Mario Delgado y el “sí, pero siempre no”

En política, pocas cosas exhiben más debilidad que anunciar una decisión con bombo y platillo… para después recular por presión pública. Y eso fue exactamente lo que ocurrió con el secretario de Educación Pública, Mario Delgado, luego de que la presidenta Claudia Sheinbaum Pardo prácticamente le corrigiera la plana respecto al calendario escolar.

La historia comenzó cuando desde la SEP se planteó adelantar el fin del ciclo escolar al 5 de junio, una medida que muchos interpretaron como una concesión absurda ante el ambiente mundialista y la expectativa social que genera el futbol. La reacción no tardó: padres de familia, docentes, especialistas y sectores de opinión cuestionaron la lógica de reducir días de clase en un país donde los niveles educativos atraviesan una crisis evidente.

Porque seamos claros: México no está para darse el lujo de recortar tiempo escolar.

Los resultados educativos llevan años mostrando rezagos graves en comprensión lectora, matemáticas y aprendizaje básico. La pandemia dejó heridas profundas que aún no terminan de sanar, y millones de estudiantes siguen arrastrando vacíos académicos. En ese contexto, pensar en acortar el calendario escolar era una señal equivocada, una muestra de improvisación y falta de sensibilidad sobre la realidad educativa del país.

Fue entonces cuando apareció la voz presidencial.

Desde Palacio Nacional llegó el mensaje político contundente: el calendario debía mantenerse conforme a lo establecido. Traducido al lenguaje del poder, eso significa que Mario Delgado se adelantó, calculó mal o simplemente tomó una decisión sin medir el costo político. Y cuando la presión mediática creció, la orden fue clara: reversa inmediata.

Por eso resultó casi anecdótico que el secretario volviera a convocar a los titulares de educación de las 32 entidades para la llamada Primera Reunión Nacional Plenaria Extraordinaria 2026 del Conaedu. Aunque oficialmente se habló de “acuerdos”, en realidad el encuentro tuvo más forma de alineamiento político que de discusión educativa. El mensaje ya estaba decidido desde arriba: se mantienen los 185 días efectivos de clase y el ciclo escolar concluirá el 15 de julio.

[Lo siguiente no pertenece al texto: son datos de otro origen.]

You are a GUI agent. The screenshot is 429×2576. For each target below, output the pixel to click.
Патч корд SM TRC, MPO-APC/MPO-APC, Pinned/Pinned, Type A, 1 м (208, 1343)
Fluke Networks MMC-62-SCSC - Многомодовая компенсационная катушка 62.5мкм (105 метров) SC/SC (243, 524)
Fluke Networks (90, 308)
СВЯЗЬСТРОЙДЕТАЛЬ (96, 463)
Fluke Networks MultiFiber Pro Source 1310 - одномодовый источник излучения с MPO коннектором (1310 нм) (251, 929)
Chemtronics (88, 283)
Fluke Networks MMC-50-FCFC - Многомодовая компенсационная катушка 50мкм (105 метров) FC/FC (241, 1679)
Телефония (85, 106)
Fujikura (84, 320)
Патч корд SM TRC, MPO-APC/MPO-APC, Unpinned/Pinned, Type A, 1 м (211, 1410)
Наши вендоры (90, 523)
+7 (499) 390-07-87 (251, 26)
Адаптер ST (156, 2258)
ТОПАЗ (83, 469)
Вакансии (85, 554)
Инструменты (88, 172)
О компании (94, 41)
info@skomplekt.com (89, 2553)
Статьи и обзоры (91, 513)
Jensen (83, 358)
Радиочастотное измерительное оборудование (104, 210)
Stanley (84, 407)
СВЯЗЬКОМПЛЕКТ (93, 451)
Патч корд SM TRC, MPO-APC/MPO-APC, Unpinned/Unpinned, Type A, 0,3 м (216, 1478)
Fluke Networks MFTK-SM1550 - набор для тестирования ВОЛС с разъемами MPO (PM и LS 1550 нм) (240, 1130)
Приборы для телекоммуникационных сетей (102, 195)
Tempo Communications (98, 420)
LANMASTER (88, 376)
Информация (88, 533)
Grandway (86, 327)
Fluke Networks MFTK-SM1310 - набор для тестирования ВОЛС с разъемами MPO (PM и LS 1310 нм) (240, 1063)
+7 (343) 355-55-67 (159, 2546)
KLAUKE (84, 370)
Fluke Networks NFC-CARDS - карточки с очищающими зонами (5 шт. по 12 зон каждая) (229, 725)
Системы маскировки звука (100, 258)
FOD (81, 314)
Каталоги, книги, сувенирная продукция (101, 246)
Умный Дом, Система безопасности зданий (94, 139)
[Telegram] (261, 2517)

La narrativa oficial dice que se privilegia “el derecho superior de niñas, niños y adolescentes a una educación integral”. Y aunque la frase suena correcta, la realidad es que no debería celebrarse como un logro extraordinario el simple hecho de respetar el calendario originalmente aprobado. Eso tendría que ser lo normal, no una rectificación forzada por el escándalo público.

El episodio deja varias lecturas políticas. La primera es que la presidenta Sheinbaum busca proyectar control y firmeza sobre su gabinete, incluso corrigiendo públicamente decisiones que generan desgaste. La segunda es que Mario Delgado quedó exhibido como un funcionario que anunció una medida sin tener plenamente amarrado el respaldo presidencial. Y la tercera, quizá la más importante, es que la sociedad todavía puede influir cuando una decisión gubernamental parece equivocada.

Al final, prevaleció el sentido común: el Mundial podrá paralizar conversaciones, oficinas y redes sociales, pero no puede convertirse en argumento para debilitar aún más un sistema educativo ya deteriorado.

Porque si la educación en México ya enfrenta demasiadas carencias, reducir clases jamás iba a ser parte de la solución.